The Note included an adjustable interest rate, meaning that over the life of the loan, the interest rate would change. (Id. at 14.) From July 1, 2007—Plaintiff's first payment date—until June 1, 2009, the Note's interest rate was fixed at 11.75%. (Id. at 33.) Then, on June 1, 2009, and every six months thereafter—each such date dubbed a "change date"—the interest rate would be reset. (Id. at 24.) On each change date, the rate would reset to 6.375% plus the most recent six-month U.S. dollar-denominated LIBOR (London Interbank Offered Rate) published in the Wall Street Journal, rounded to the nearest one-eighth of one percent. (Id.) The first reset rate could not be less than 11.750% nor greater than 14.750%, and no subsequent reset rate could increase or decrease more than 1% from the prior change date's interest rate. (Id.)

Alleged here is that Plaintiff stopped making her mortgage payments on December 1, 2010. (Doc. No. 13-1 at 8.) Thereafter, on May 10, 2011, BONY—which is in the business of acquiring and rehabilitating defaulted mortgage loans—purchased Plaintiff's Mortgage. It is unclear if the Mortgage was purchased from Castle Point or another entity, but, in any event, following the sale of the Mortgage, it was assigned by MERSCORP, the nominal mortgage holder, to BONY and recorded in the Montgomery County Recorder of Deeds on June 21, 2011. (Doc. No. 1 at 42.)

Plaintiff allegedly failed to make mortgage payments for the next three years and on May 28, 2014, Bayview sent Plaintiff a notice of their intent to foreclose on the Property, as required under Pennsylvania's Act 91, 35 P.S. § 1680.401 et seq., and Act 6, 41 P.S. § 401 et seq. (the "Foreclosure Notices"). (Doc.

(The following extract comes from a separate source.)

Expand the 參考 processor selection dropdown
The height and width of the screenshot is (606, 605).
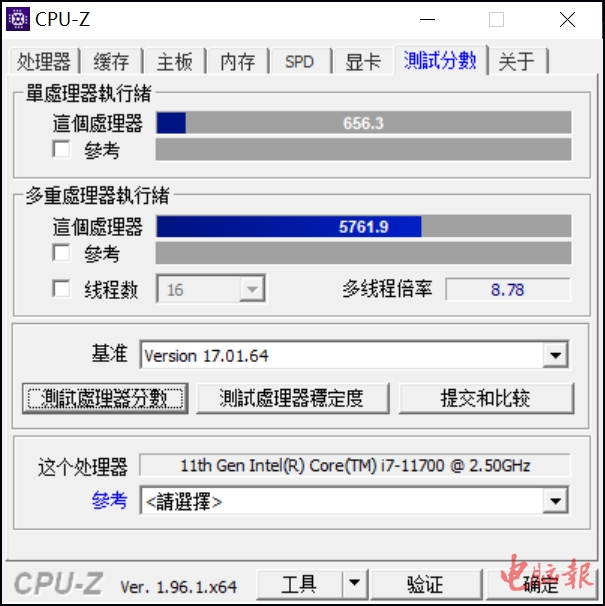pyautogui.click(x=556, y=501)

No. 1 at 57.) Among other things, the Foreclosure Notices informed Plaintiff that she could cure the default by paying the alleged deficiency in full within thirty days, along with any mortgage payments and late charges that became due during that thirty-day period. (Id. at 58.) A line-item breakdown of the alleged deficiency was provided in each of the Foreclosure Notices and is reproduced below.

Total Monthly Payments Due:

$118,672.19

(12/01/2010 - 06/01/2011 @ $3,178.04)

(07/01/2011 - 10/01/2013 @ $2,762.50)

(11/10/2013 - 5/28/2014 @ $2,725.13)

Late Charges:

$1,998.72

Other Charges:

Uncollected NSF Fees:

$0.00

Other Fees:

$0.00

Corporate Advance Balance:

$1,624.50

Unapplied Balance:

($0.00)

TOTAL YOU MUST PAY TO CURE DEFAULT:

$122,295.41

(Id. at 58, 65.) Notably, under the heading "Total Monthly Payments Due," Plaintiff's monthly mortgage payment changed three times, suggesting that Plaintiff was being charged a variable interest rate.

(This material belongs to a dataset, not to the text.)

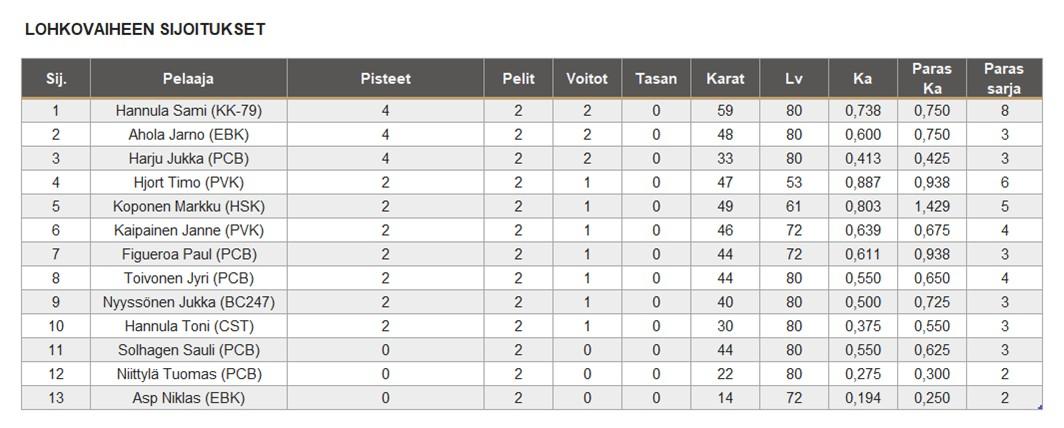Click the Paras sarja column header
This screenshot has width=1064, height=428.
tap(1004, 78)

On July 13, 2016, after Plaintiff did not satisfy the alleged deficiency, BONY, by and through its legal counsel, MWM, initiated a judicial foreclosure proceeding by filing a Complaint in Mortgage Foreclosure in the Court of Common Pleas for Montgomery County, Pennsylvania (the "Foreclosure Complaint"). (Id. at 41.) The Foreclosure Complaint included an updated breakdown of the alleged amounts due on the Mortgage, reflected a fixed interest rate of 11.75%, and is reproduced below.

Principal Balance

$215,619.44

11.75% interest from November 1, 2010 throughJuly 1, 2016 at $69.41 per day

$143,566.36

Late Charges

$4,330.56

Escrow Advances - Taxes

$18,821.61

Escrow Advances - Insurance

$10,006.00

Corporate Advances - Property Inspections

$893.50

Corporate Advances - Legal

$1,040.00

TOTAL AMOUNT DUE

$394,277.47

(Id. at 43.) The foreclosure action remains pending in state court. (Id. at 11-13.)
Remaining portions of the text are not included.